Song by J. Cole

from the album 2014 Forest Hills Drive
- Released: December 9, 2014
- Recorded: 2014
- Genre: Hardcore hip hop
- Length: 4:48
- Label: Dreamville; Roc Nation; Columbia;
- Songwriters: J. Cole; M. Farner;
- Producer: J. Cole

= Fire Squad =

"Fire Squad" is a song by American rapper J. Cole, taken from his third album, 2014 Forest Hills Drive. The song samples "Midnight Theme" performed by Manzel and "Long Red" by Mountain and "Heart Breaker" by Aguaturbia, and was produced by J. Cole and Vinylz.

==Controversy==
Following the release of the album, the song stirred up controversy as it calls out Iggy Azalea, Eminem, Justin Timberlake and Macklemore's names. J. Cole explained what inspired the verse in an interview saying it's rooted in capitalism and clarified that it wasn't a diss, but an observation.

==Critical reception==
"Fire Squad" received positive reviews from music critics.
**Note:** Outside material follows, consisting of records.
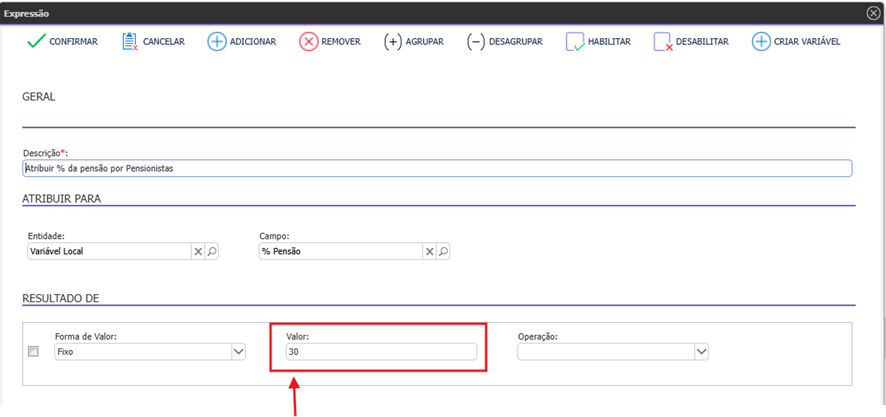Click the Criar Variável plus icon

(761, 42)
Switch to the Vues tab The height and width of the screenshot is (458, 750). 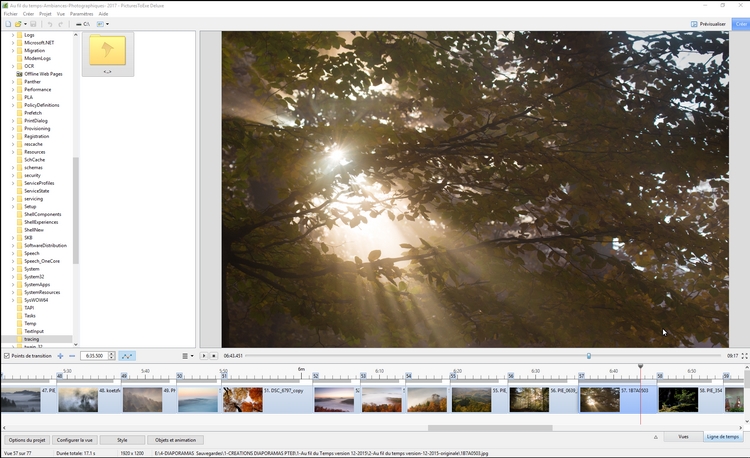click(683, 437)
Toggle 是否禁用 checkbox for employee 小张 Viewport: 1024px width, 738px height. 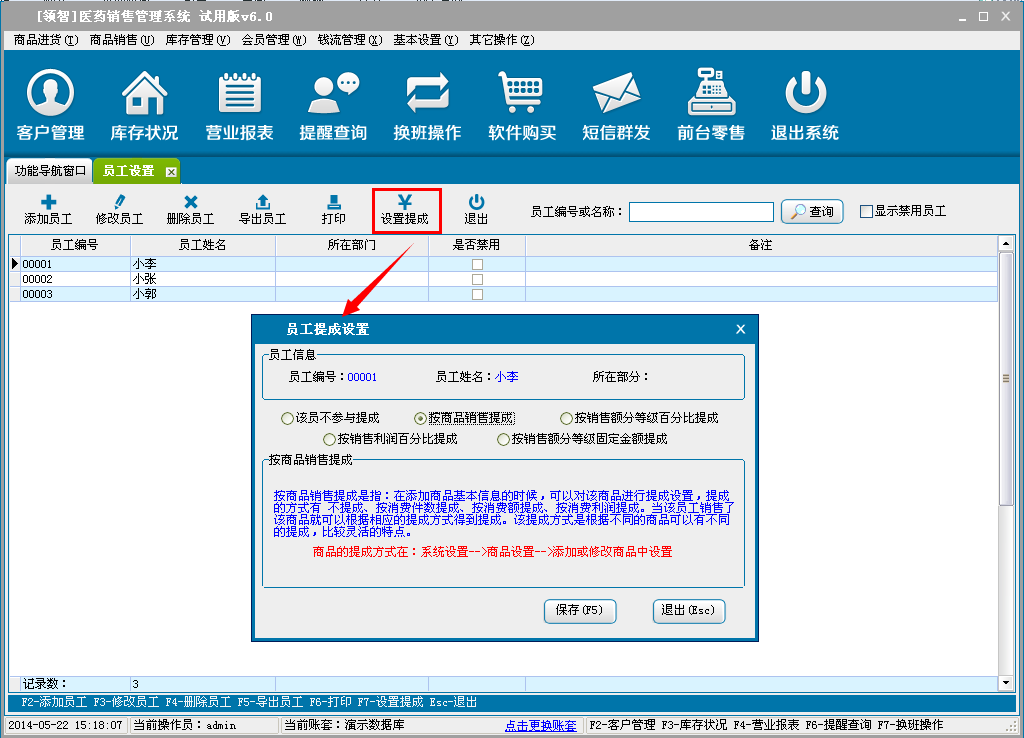477,279
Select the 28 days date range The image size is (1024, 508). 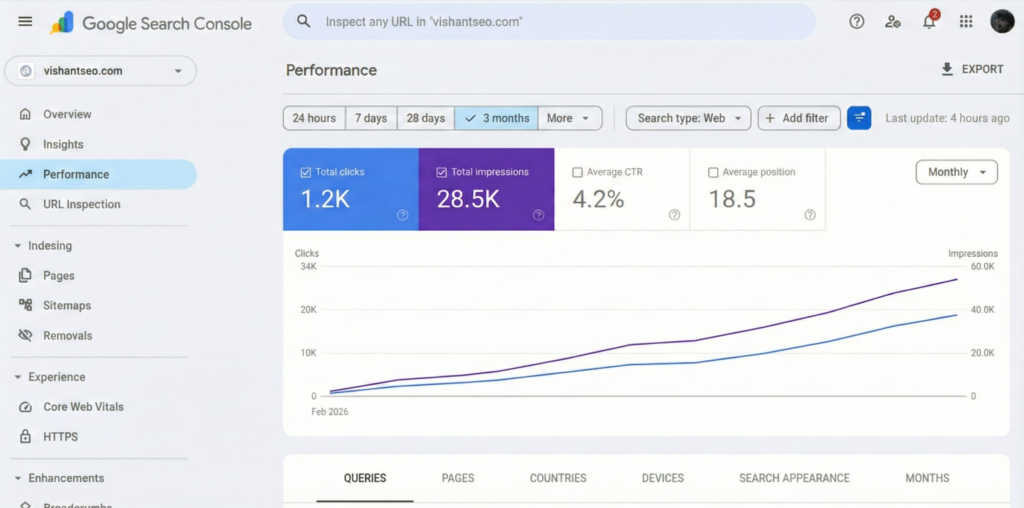tap(425, 118)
Justin Charity of Complex said ""Fire Squad" offers timely premonition: "This year I’ll probably go to the awards [show] dappered down/Watch Iggy win a Grammy as I try to crack a smile." Such rebellious tidbits are sprinkled throughout Forest Hills, mostly in the spirit of black pride and unprecedented manhood, such as in the song G.O.M.D: "'Why every rich black nigga gotta be famous?' 'Why every broke black nigga gotta be brainless?'/ . . . That's a stereotype, driven by some people up in Ariel Heights." These are lyrical preoccupations that rap critics disregard as earnest, unfortunately; Cole's black power theses aren't backed by threats of absurd violence, so Cole's music is allegedly boring."

==Certifications==

| Region | Certification | Certified units/sales |
| United Kingdom (BPI) | Silver | 200,000^{‡} |
| United States (RIAA) | Platinum | 1,000,000^{‡} |
^{‡} Sales+streaming figures based on certification alone.